The BIRD System was used to implementation of Décrypthon Data Center
Sharing of large scale biological data for applications (Macsims, MS2PH, Magos, Ordalie..) Running on the Décrypthon Grid. Management of generated data (results) on the Grid Sharing of data and services for the scientific community http://decrypthon.u-strasbg.fr/birdweb/query.do
Contraints of thi Center
The Decrypthon Date Center is be able to manage databases of various types, the table 1 details the data banks often used by biologists. These biological datasets are widely distributed over Internet and made available in different formats. The integration system must be able to cope with five strong constraints:
• Volume of the data: the public biological information consists of genome and gene sequences, protein structures and sequence alignments representing more than one terabyte.
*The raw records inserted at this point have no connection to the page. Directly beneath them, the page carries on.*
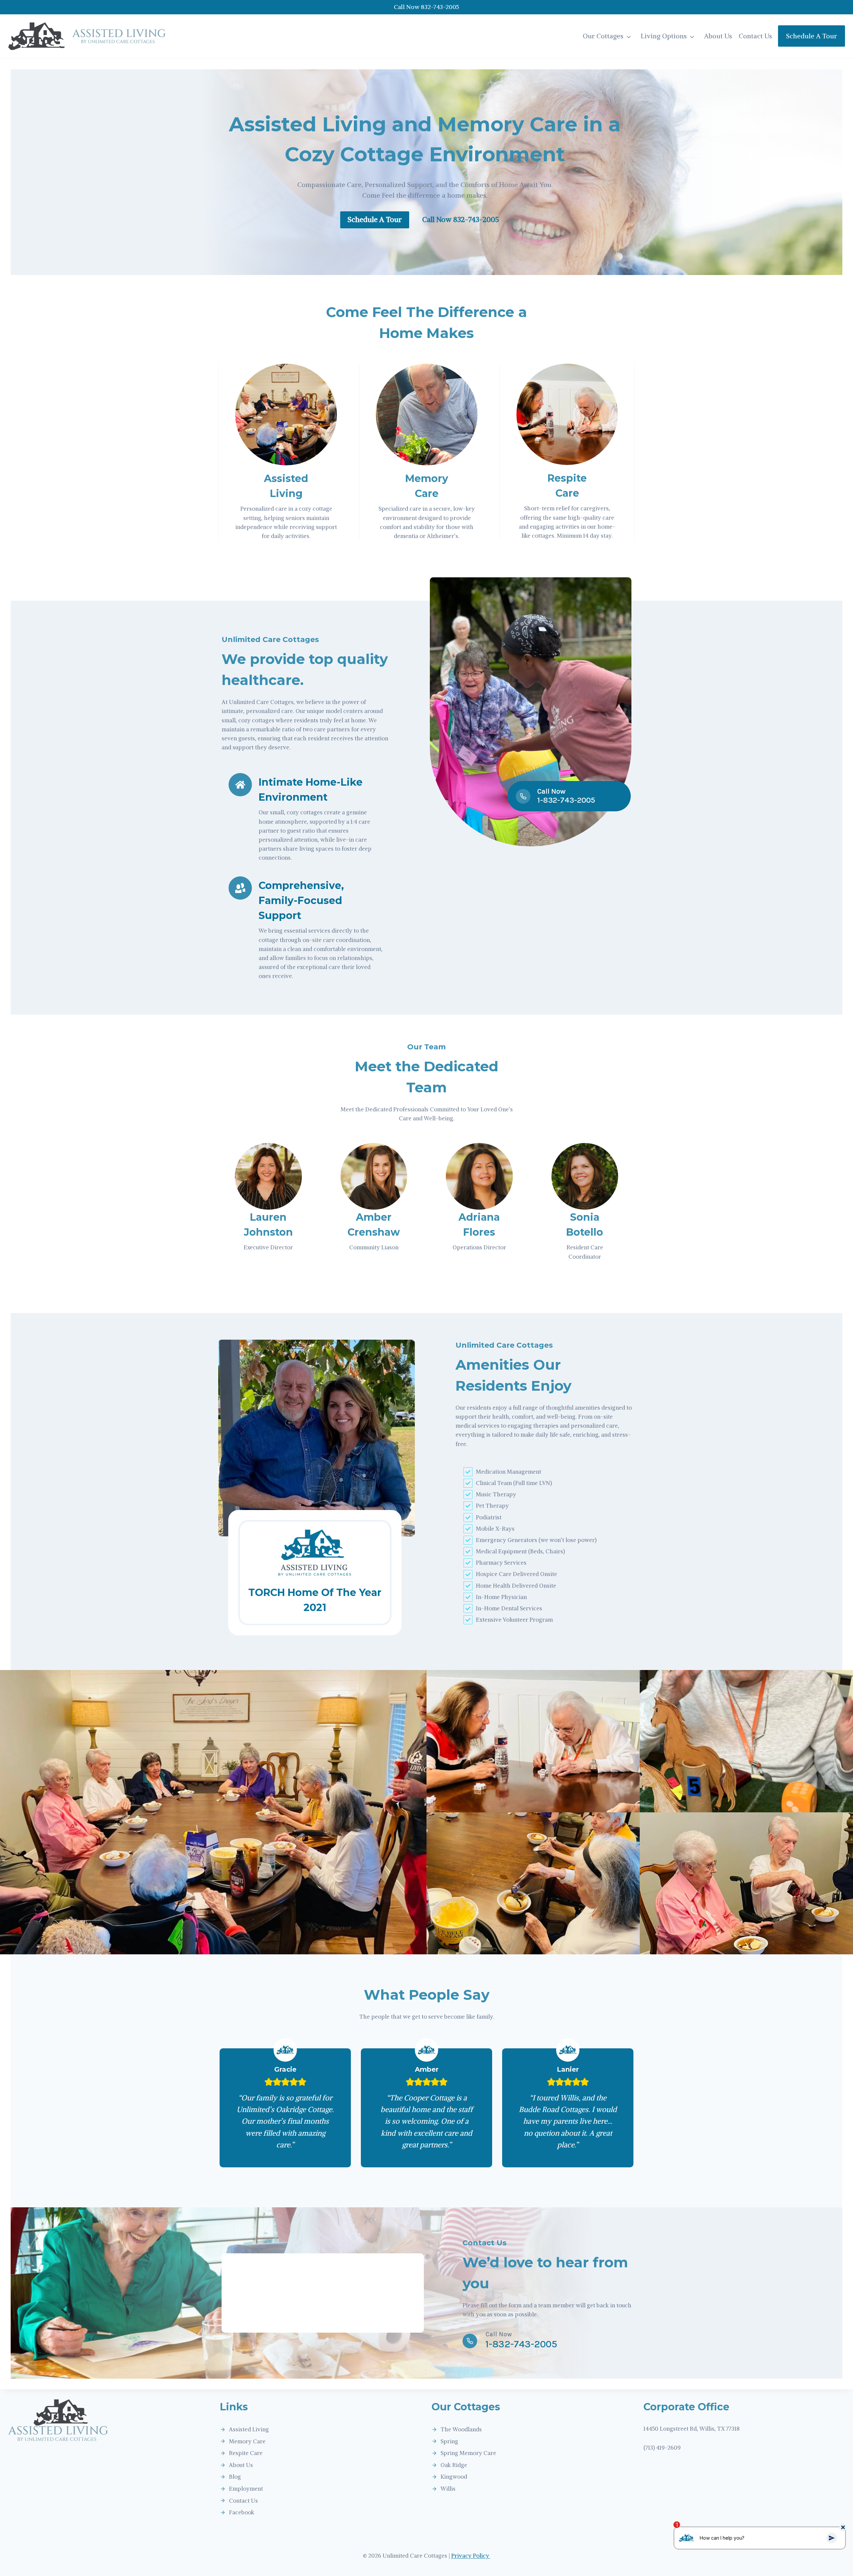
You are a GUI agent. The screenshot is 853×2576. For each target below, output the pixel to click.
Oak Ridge (453, 2465)
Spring (449, 2441)
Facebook (241, 2512)
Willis (447, 2488)
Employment (246, 2488)
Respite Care (246, 2453)
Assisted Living (249, 2429)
• Heterogeneity and management of the data: ranging from three-dimensional models and sequence alignments, up to images of gels and scientific articles, these data are provided in different formats. This requires the developments of specific parsers corresponding to each data type. Additionally the data generated by the scientific projects have to be stored and indexed in real time.
• Safety and confidentiality: The system must also integrate clinical databases. For obvious questions of confidentiality and ethics, it is not always possible to duplicate such databases or to transfer sensitive data on the networks. The pertinent information thus remains under the control of the owners who allow a restricted access to the remote database.
• Interoperability capacities: In bioinformatics, many toolkits (Thompson et al., 2006) (Plewniak et al., 2003) have been developed with different programming languages and are composed of several independent software components sharing the same data through different protocols. Thus the system must provide an easy access for these external softwares through independent methods such as http service, web service or API.
• Query expression and treatment: the system must also provide a simple protocol allowing users, which are generally not computer scientists, to express easily their query or retrieval protocol on data banks without knowing the structure of the relational database. This protocol should be written in flat files or XML format in order to reuse it in any other data warehouse created by the same integration system.